While it is clear that negative feedback is a key component of normal cellular signaling pathways and provides selective advantages that ensure its preservation, the role of negative feedback in cancer cells is more complex. The unregulated proliferation of cancer cells is driven in many cases by constitutively activated oncoproteins that cause hyperactivation of growth factor signaling pathways. The selective advantages of feedback modules that can downregulate such signals are less obvious. Perhaps mutational events that attenuate negative feedback are a critical step of the process of transformation. On the other hand, loss of negative regulation with complete dysregulation of signaling output is likely to result in cell death. We may ask whether oncoproteins induce constitutive negative feedback in cancer cells or whether these pathways are inactivated during carcinogenesis.

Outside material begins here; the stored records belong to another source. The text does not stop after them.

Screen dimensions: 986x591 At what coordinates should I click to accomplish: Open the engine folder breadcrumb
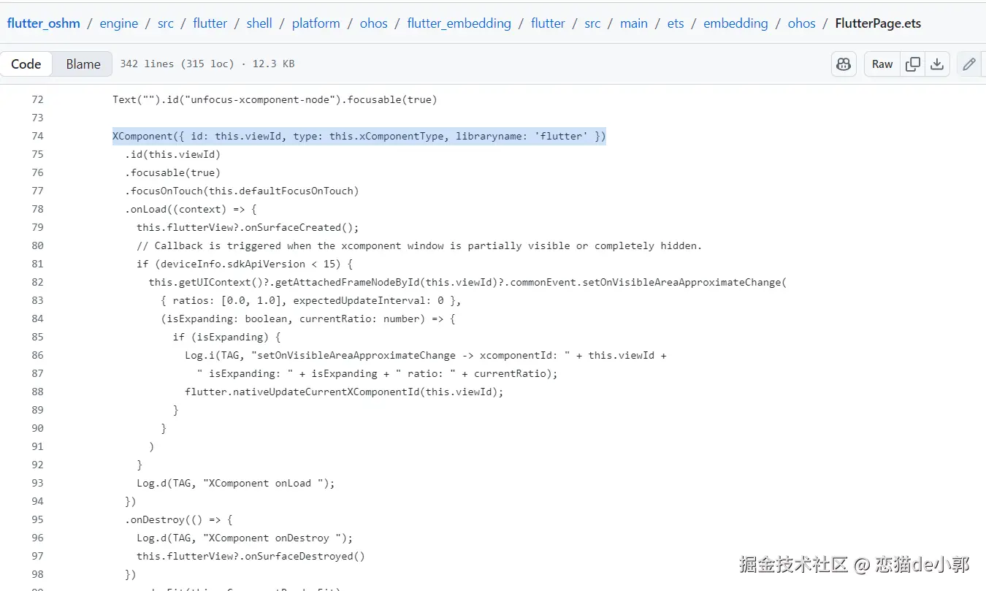(x=118, y=23)
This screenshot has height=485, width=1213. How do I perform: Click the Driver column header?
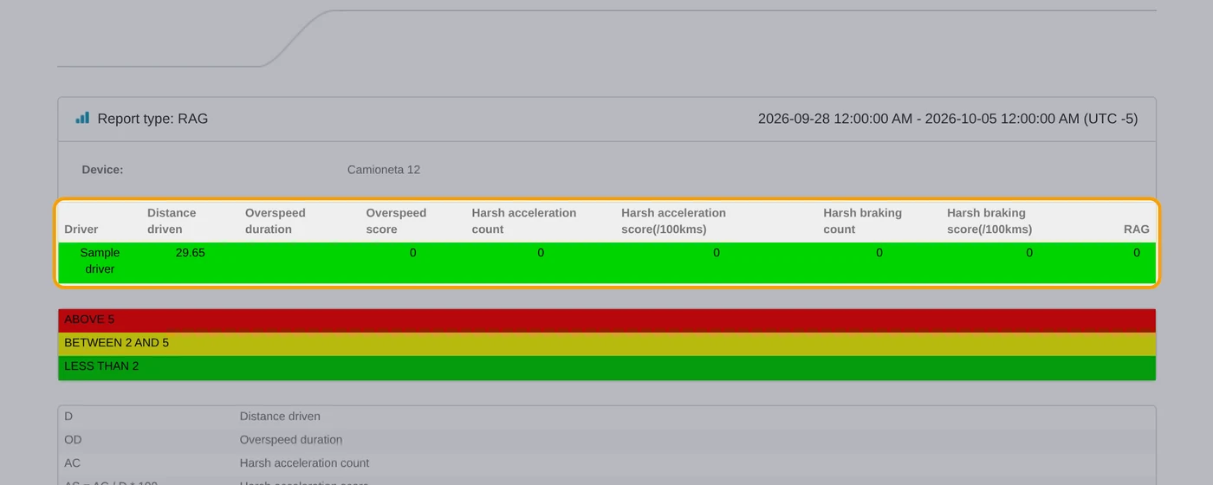[81, 230]
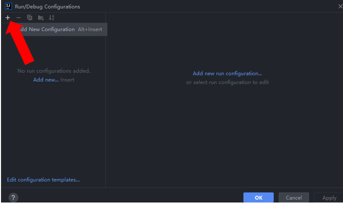Click the "No run configurations added." message
The width and height of the screenshot is (343, 204).
[x=54, y=71]
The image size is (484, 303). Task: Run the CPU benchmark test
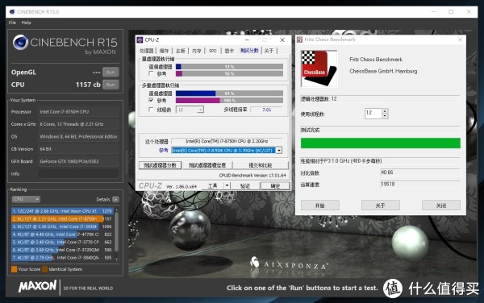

Negative feedback is associated with oncogene induced senescence

Several common, oncogenic lesions in growth factor signaling pathways (e.g. mutant RAS or loss of PTEN) fail to fully transform normal cells. Oncogene induced senescence is among the mechanisms that is thought serve as a safeguard against transformation (8). Studies by Courtois-Cox et al. described how constitutive activation of RAS signaling due to loss of the RAS-GAP NF1 or overexpression of a constitutively active C-RAF allele leads to transient activation of AKT and ERK pathways. Activation of these pathways results in induction of the expression of several families of proteins (Sproutys, Dual specificity phosphatases (DUSPs), and RAS-GAPs) that function in part by feedback inhibiting RAS signaling (9). Induction of their expression was associated with profound downregulation of AKT and ERK activity and stimulation of a senescence phenotype. Senescence was thought to be related to induction of the activity of the FOXO tumor suppressor in response to feedback inhibition of AKT and ERK signaling. While these studies did not define the loss of the negative feedback as sufficient for ultimate transformation, they did describe a set of negative feedback responses that emerged from oncogene activation and associated their presence with tumor suppressive functions.

EGFR signaling is regulated by negative feedback

The role of negative feedback in regulating the EGFR-ERK pathway was explored by Amit et al. (10). They studied EGF-dependent induction of transcription in HeLa cells and demonstrated that EGF induces numerous negative feedback components including proteins that can downregulate ERK (e.g. DUSP2/3/4/6/7) and ERK transcriptional programs (e.g. JUNB, ATF3, FOSL, ID1, KLF2). While many of the previously described negative feedback pathways governing EGFR signaling are preserved in cancers, when expression of negative feedback regulators was compared between normal and cancer cells, several were found to be underexpressed in tumors. These data helped confirm the continued existence of negative feedback modules in transformed cells while also suggesting that loss of some of the negative feedback components might contribute to tumor progression.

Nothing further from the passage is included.